§ **What you should do**: All records are to be restated word for word, with pictures excluded.

>>>>

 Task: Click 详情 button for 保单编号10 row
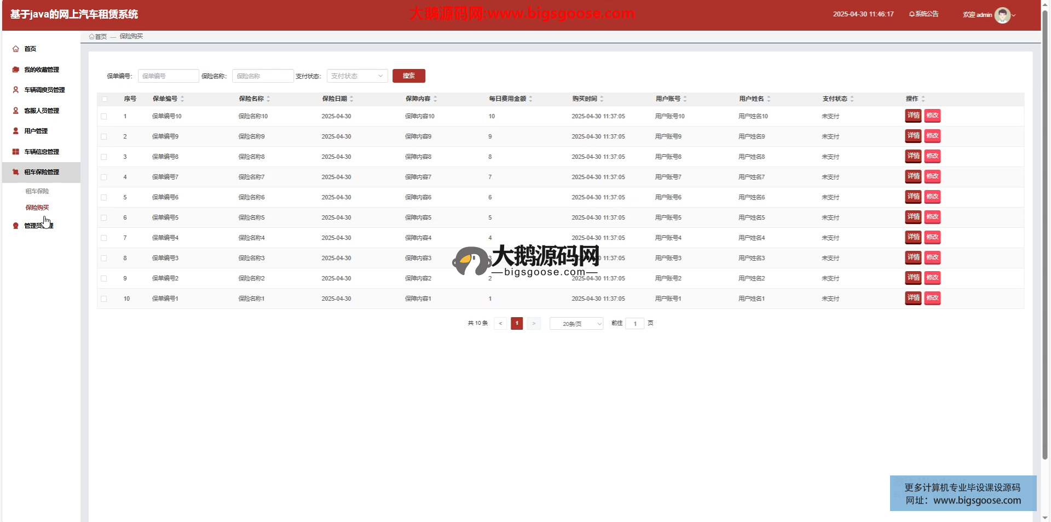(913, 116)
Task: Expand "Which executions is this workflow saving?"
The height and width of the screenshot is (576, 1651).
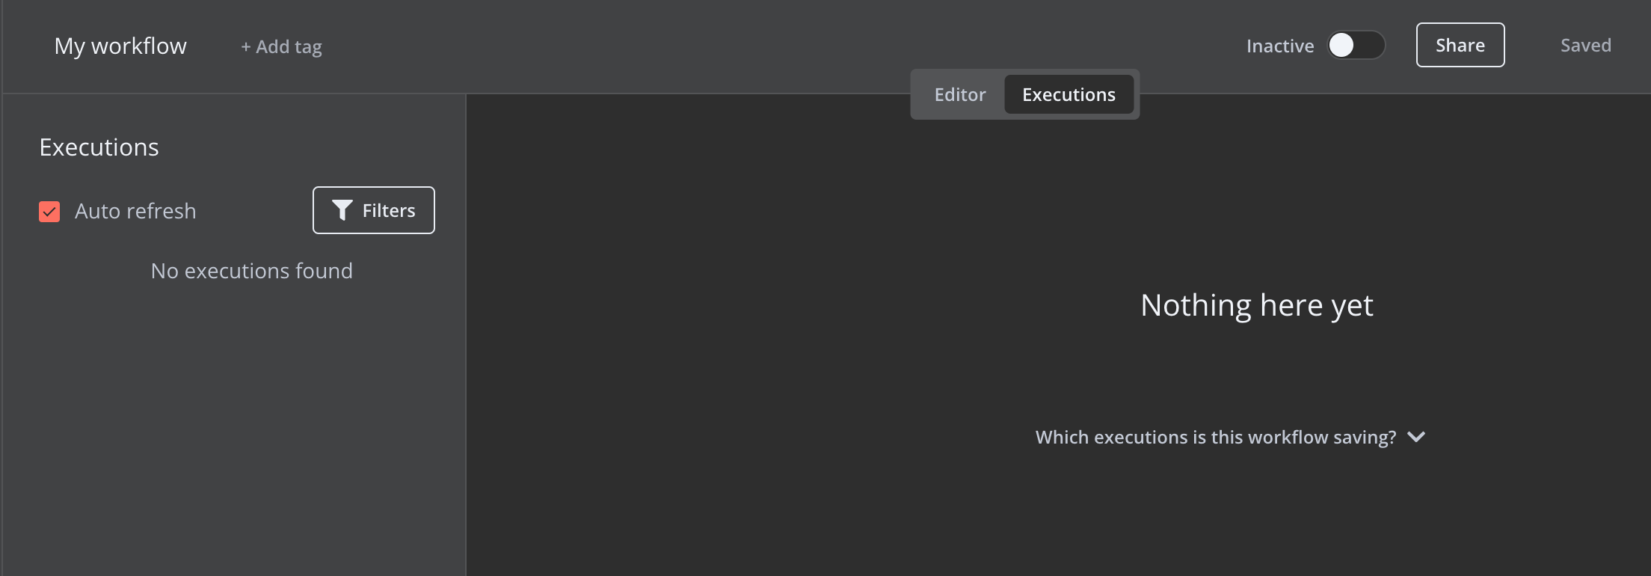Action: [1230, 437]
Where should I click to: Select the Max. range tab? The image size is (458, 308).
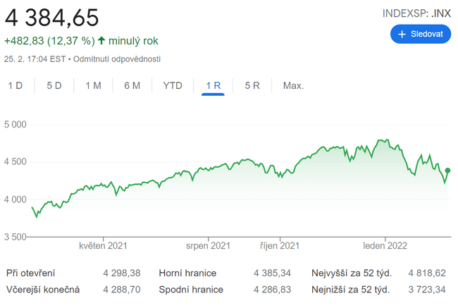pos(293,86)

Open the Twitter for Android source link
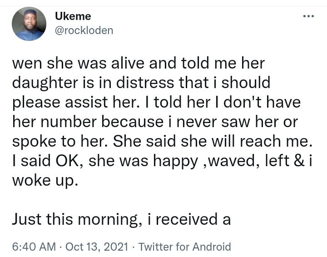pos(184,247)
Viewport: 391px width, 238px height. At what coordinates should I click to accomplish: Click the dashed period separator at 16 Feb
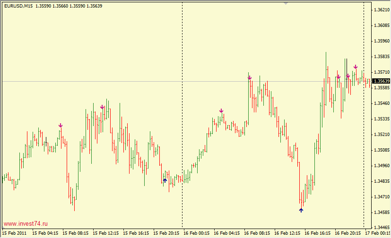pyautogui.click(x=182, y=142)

<<<<

§ **Exercise solution**:
 Task: Click 详情 button for 保单编号10 row
(913, 116)
Task: Expand "Which executions is this workflow saving?"
The height and width of the screenshot is (576, 1651).
Action: [1230, 437]
Where should I click to: Select the Max. range tab? The image size is (458, 308).
pos(293,86)

Open the Twitter for Android source link
pos(184,247)
Viewport: 391px width, 238px height. At what coordinates should I click to accomplish: Click the dashed period separator at 16 Feb
pyautogui.click(x=182, y=142)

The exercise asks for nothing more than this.